Em entrevista exclusiva, Ikaro Kadoshi comenta gênero, preconceito e liberdade

Conheça uma das mais ousadas drag queens do Brasil
Notícias ao Minuto Brasil

21:13 - 16/07/17 por Raquel Lima

Cultura Entrevista

Em 2014, uma drag queen austríaca foi consagrada no respeitado festival de música Eurovision. Era Conchita Wrust, de vestido dourado, longos cabelos castanhos e barba. Há menos de um mês, a norte-americana Sasha Velour conquistou o reality “Ru Paul’s Drag Race” sem um fio de cabelo sob a coroa. Os dois episódios dão luz à androginia drag. Saem de cena o “bate cabelo”, o corpão cheio de enchimento, os decotes com a ilusão de seios fartos. Uma das pioneiras do gênero no Brasil tem nome e sobrenome masculinos: Ikaro Kadoshi.

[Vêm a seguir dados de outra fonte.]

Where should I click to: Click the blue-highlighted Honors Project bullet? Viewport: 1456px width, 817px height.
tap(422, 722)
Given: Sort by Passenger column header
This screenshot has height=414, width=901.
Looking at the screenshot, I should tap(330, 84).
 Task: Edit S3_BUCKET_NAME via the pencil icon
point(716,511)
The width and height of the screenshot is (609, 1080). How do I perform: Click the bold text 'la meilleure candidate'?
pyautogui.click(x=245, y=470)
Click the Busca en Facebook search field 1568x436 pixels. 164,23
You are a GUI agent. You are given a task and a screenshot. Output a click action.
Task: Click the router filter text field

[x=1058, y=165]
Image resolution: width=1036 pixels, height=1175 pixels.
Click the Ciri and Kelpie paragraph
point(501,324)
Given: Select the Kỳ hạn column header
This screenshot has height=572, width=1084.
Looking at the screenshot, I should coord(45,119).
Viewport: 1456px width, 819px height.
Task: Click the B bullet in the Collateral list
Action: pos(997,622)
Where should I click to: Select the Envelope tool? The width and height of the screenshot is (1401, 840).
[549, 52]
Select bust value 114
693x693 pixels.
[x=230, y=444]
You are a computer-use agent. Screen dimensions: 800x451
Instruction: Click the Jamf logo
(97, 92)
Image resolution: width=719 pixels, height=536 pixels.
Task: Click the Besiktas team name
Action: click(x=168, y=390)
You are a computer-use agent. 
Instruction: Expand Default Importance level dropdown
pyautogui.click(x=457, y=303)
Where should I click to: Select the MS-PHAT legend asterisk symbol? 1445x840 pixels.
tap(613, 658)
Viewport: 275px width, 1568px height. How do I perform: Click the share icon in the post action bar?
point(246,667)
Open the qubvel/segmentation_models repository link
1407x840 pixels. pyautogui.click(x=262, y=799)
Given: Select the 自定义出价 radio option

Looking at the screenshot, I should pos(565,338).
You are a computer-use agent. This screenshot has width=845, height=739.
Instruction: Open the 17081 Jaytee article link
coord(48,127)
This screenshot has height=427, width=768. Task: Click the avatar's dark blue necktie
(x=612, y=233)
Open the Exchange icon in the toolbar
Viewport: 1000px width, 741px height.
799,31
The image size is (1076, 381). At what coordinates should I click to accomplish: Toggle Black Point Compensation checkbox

"Sempre quis essa ambiguidade quase assexuada, essa coisa manequim de loja", ri Kadoshi, que é personificada por Tiago Liberato, há 16 anos. O paulista de 36 anos, nascido em São José dos Campos, formado em jornalismo e com currículo de ator, se reveza entre a revisão de uma revista de maquiagem brasileira, apresentações pelo país e a gravação de “Drag me as queen”. O reality show, que estreará no canal pago E! neste segundo semestre, é sobre a transformação de mulheres em drags.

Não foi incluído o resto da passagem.